And then there was the time he peed in a plastic container of Legos and blamed it on a ghost. Other than the smell, I have to admit it was pretty funny.

There’s simply no way to reach him. Nothing we’ve done, nothing we’ve said, has made one bit of difference. He’ll fall further and further behind, until one day he’ll just give up completely, and place himself beyond our love, beyond our protection, beyond hope. These are the thoughts that  come at the worst moments, when I look into his uncomprehending eyes and see nothing there to reason with or fight for. There are days, weeks, when he falls so far from us that he almost vanishes.
But then there are the other times, fewer and farther between, but in the long run, so much more significant. In the four years since Jerry came to live with us he’s grown to not only tolerate new foods, but actually look forward to trips to Mexican, Chinese, and Indian restaurants. He’s learned to ride a bike, taken Taekwondo lessons and played in a basketball league (he even scored a few baskets!). He’s learned to swim, sort of, in the Atlantic Ocean and been kayaking on the Bay River. Maybe most important of all, he’s made friends who understand and look out for him.
All of these accomplishments have given Becky and me glimpses of the smart, independent young man Jerry could one day become. All of which makes the setbacks so much more heartbreaking.
The last year has been rough. At 13, it’s hard to know what percentage of Jerry’s obstinance is the autism and how much should be chalked up to normal teenage rebellion. He’s defiant, infuriatingly so, and tends to ignore even the simplest requests. The lying has reached absurd new levels, as have the temper tantrums.
If Jerry wasn’t high functioning, if he was like other, severely autistic children who I’ve met in the past….well, I can’t even contemplate that life.

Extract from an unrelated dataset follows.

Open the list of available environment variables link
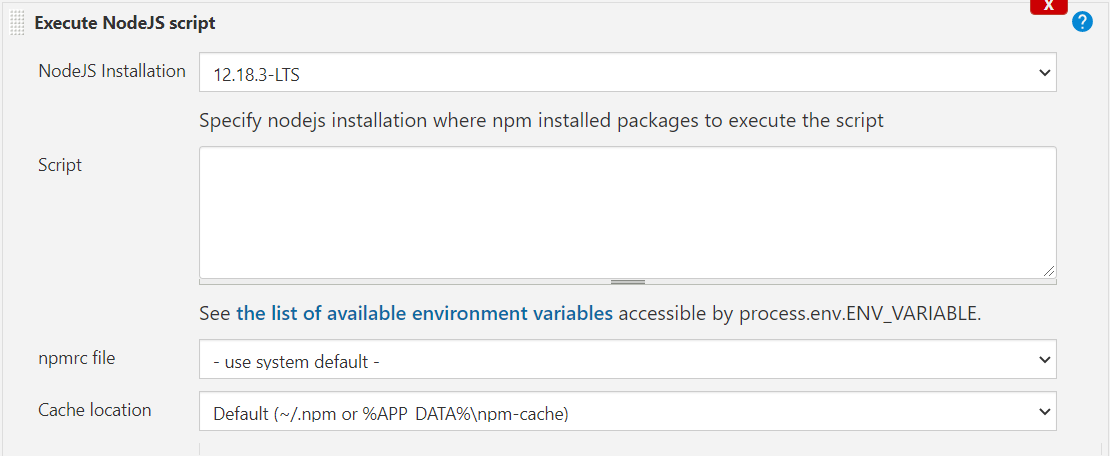Screen dimensions: 1110x456 coord(424,313)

Do you remember the huge crying battles we used to have with you just to get you to eat anything besides pizza and macaroni and cheese?
“I think that that me’s gone. Say hello to the new Jerry Dale Lotts, Jr.” — Jerry, 2015

I thought I knew how this article ended: not on a depressing note, but not an overly optimistic one either. But then…
But then, Becky and I come home last Friday night and Jerry is sitting in bed, not playing a video game, or conducting Lego action figure battles or furtively hiding candy beneath his pillow. What Jerry is doing is something that, in the nine years I’ve known him, he has never willingly done on his own. He is reading. Not for a school assignment, not to fulfill the terms of yet another punishment, but for pleasure, for the pure fun of it.
I know there will be disappointments and setbacks in the future, but this felt, this still feels, like a turning point, like something new and hungry has awakened in Jerry’s mind. I hope he feeds it until it’s near to bursting.

What do you want to be when you grow up?
“ I want to be a game designer. To be honest I want to make games like no one’s ever seen before.” — Jerry, 2016

I can’t imagine what the future holds for Jerry. As hard as I try, I can’t picture him as a fully functioning adult, driving a car, holding a job, taking care of a family of his own.
What I do know is that Becky and I have done everything in our power to give him a fighting chance in life. I’m sure we’ve made mistakes, been too lenient or not lenient enough, pushed him too hard or allowed him to spend too many hours playing videos games instead of studying. At some point, physical and mental exhaustion waylays even the most determined plans to shape a child’s life, to spend hours on homework or helping them memorize flashcards every night.
But, he’s ours. No matter how many times I may have wished him away or questioned mine and Becky’s sanity for bringing Jerry to live with us, he’s ours.
I can’t imagine what the future holds. And I can’t imagine our world without him.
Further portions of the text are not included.